And then, though I had thought I had sworn off the practice of laying out tasks large enough to require a borderline inhuman level of willpower and determination towards questionable ends,
My excuse was this time, "it's still cold out, and your birthday is coming, and you know how good it feels to finish these big images, so do it for You, Jake, future you will love to see how this turns out."
so i drew up this layout and began scratching away, at my standard 22"x30":
This lasted for about two weeks. I diligently meted out my time every day to work on my grid for a couple hours, which as always turns into hookey, avoiding social outings to squeeze in another few hours, etc etc
Until I was not sleeping enough, I was overwhelmed by how little the page was changing, uncertain about whether this type of abuse was worth what I was working towards, and most importantly, a question that has haunted me even since beginning multitracking music 12-13 years ago:
Am I just making a spectacle of my will?
I think of Martyr Group's "Always on the Run"
It was in the morning I resolved to make my mind up for a week
in a mortal moment I resigned to find a mountain I can reach
except, in contrast to the next line of the song, I was *not* always having fun.
One of these late nights, tired of being in my studio, mind-fried, delusional about how I might be able to finish a whole layer of color that day,
I moved the piece on the easel to the edge of my bed so I could sit softer and change my environment.
I had the laptop going next to me with movies. I think that day I "watched" Braveheart, Dances with Wolves, Airplane 1 and 2, .. Driving Miss Daisy?

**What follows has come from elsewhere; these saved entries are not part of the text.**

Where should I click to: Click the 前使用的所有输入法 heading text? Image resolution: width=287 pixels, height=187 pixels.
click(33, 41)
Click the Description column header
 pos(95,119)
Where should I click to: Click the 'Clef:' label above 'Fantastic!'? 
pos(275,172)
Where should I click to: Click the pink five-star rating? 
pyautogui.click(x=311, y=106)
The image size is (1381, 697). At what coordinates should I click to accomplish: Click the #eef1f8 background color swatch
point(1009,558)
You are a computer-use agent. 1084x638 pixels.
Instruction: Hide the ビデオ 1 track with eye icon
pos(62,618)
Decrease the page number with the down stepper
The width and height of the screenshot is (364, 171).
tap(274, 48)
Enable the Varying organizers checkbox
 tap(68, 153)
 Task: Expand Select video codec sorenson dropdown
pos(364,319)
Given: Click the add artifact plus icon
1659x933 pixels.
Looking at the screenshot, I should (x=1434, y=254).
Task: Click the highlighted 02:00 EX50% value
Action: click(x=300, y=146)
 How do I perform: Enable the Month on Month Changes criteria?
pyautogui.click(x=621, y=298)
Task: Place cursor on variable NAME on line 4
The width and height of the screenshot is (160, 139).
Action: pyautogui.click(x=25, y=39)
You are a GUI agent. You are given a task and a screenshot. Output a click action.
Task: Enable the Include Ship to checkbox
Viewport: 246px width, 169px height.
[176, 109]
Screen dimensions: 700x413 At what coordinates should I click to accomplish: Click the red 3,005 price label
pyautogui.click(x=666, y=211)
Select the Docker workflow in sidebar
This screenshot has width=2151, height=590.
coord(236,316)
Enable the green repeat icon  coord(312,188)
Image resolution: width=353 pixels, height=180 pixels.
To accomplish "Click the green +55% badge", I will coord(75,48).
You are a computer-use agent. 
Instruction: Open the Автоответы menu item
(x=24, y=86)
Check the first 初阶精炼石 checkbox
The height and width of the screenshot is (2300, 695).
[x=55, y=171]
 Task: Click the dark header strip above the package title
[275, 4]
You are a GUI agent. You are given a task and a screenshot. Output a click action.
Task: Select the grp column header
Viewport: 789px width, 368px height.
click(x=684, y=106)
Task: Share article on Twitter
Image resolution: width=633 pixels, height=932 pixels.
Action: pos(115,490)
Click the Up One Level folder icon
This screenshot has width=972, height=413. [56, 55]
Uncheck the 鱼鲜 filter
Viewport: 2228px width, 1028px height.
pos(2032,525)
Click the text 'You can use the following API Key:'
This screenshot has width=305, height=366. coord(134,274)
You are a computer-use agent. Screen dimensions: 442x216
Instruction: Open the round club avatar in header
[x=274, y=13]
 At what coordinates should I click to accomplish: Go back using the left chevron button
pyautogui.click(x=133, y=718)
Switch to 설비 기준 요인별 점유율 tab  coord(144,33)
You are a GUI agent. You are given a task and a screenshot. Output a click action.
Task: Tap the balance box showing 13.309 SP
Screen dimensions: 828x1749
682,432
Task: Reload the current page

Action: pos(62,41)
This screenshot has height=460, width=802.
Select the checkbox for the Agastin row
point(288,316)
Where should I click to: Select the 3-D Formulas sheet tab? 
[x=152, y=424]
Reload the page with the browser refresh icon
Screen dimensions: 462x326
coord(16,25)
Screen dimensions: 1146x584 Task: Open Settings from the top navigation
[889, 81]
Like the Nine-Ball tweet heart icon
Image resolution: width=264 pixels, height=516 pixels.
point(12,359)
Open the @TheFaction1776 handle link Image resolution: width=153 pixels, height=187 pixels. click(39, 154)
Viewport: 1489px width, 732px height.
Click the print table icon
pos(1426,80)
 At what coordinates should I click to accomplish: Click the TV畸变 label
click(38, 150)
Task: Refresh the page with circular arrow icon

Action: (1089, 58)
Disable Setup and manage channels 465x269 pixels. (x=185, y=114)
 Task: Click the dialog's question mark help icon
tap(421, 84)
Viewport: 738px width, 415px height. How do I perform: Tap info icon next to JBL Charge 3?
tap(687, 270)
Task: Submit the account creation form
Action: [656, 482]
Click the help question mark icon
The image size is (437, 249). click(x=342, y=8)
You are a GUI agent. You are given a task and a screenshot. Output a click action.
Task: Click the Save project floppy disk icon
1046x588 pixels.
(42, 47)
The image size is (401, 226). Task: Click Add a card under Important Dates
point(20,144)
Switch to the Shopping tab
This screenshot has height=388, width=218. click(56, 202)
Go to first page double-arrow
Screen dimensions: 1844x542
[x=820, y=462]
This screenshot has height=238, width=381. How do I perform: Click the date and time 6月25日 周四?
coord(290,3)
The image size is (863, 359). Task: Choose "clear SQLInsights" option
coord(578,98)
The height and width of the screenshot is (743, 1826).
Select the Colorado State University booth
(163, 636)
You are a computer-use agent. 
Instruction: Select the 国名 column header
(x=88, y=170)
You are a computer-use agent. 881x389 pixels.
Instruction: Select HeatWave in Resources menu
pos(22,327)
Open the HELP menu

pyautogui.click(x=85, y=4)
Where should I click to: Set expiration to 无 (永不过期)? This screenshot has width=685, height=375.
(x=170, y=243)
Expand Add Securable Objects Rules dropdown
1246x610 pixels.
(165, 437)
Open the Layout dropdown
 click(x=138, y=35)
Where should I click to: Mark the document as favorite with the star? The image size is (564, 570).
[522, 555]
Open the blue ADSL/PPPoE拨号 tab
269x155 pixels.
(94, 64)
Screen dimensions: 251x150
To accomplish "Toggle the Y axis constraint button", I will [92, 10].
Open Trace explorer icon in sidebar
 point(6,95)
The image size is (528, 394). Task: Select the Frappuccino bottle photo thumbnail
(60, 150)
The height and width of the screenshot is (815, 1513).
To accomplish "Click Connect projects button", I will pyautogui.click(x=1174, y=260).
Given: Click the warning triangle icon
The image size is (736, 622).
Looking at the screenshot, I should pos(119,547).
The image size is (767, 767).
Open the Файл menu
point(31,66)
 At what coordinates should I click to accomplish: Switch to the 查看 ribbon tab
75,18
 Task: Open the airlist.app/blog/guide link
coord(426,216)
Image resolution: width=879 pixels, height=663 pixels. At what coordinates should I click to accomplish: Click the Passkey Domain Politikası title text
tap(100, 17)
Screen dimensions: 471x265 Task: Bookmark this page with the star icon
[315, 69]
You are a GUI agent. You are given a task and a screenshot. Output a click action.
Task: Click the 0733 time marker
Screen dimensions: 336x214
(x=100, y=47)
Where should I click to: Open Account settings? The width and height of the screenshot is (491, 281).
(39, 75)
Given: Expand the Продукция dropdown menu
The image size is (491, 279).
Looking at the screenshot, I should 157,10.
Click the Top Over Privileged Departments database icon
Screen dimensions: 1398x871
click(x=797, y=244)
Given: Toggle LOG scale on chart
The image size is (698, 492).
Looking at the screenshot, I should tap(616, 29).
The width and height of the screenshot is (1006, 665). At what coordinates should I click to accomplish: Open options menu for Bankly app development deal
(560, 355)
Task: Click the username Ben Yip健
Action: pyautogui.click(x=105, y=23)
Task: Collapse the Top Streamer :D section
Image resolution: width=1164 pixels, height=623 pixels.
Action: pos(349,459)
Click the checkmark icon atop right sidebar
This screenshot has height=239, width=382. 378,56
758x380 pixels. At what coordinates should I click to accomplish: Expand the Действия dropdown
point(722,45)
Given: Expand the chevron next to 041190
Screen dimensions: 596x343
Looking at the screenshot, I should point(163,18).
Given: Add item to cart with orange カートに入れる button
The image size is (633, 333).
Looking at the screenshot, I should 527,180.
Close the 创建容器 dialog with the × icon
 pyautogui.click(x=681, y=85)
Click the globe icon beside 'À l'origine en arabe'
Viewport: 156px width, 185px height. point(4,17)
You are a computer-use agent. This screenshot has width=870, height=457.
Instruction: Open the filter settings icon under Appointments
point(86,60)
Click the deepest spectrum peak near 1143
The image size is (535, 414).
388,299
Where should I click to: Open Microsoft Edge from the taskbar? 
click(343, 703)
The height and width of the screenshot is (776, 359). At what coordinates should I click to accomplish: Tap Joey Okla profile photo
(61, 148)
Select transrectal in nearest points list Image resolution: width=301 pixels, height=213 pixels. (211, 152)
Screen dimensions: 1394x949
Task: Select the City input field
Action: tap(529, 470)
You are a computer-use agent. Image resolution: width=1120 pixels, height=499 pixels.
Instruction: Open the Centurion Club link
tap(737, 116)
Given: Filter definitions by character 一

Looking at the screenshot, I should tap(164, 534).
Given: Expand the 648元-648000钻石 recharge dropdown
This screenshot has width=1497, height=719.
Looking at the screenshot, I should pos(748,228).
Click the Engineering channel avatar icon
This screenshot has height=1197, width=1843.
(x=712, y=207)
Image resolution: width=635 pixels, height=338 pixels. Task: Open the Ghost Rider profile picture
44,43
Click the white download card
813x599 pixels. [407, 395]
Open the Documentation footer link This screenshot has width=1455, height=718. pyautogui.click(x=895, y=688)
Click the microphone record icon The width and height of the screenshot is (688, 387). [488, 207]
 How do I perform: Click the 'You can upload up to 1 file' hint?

I'll literally watch the anything I have no standards. (I Love Art)
After spilling a great deal of pencil shavings into my sheets and draining 8-10 pieces of nicorette, I spun up my favorite song for the end of a long day's work Tuesday's Gone and fell back into bed and stared in awe at how little had happened on the page.
In my daze and exhaustion taking in this maniac grid, returning to reality after completely dissociating at the paper, I noticed I had started to move on to certain layers and colors without finishing the previous ones, which was not my plan. I had put on my lil stoic cold determination suit, the testing of the upper limits of my willTopower suit, intending to complete each color layer completely before moving to the next.
There really is something so deeply wrong with that impulse. My own little seed of fasc.
The whole surface I had intended to be basically uniform with no differentiation, as in the mock up above, I was interested in feeling that on my eyes, and for other viewers the feeling wherein the raw sense experience is juiced up with the bits of my soul lost in the creation, the knowing of the time spent - (this is what I'm talking abt with spectacle of will, that most suspicious appeal)
But different quadrants of the page had different degrees of finished, and I said, or something said, this could be so much better. Here you have the ludicrously intricate beginnings of something so much more exciting, which is I don't know, here for you to grow on like moss.
So there I went, I fell asleep with the possibilities flipping through my mind eye like a slot machine.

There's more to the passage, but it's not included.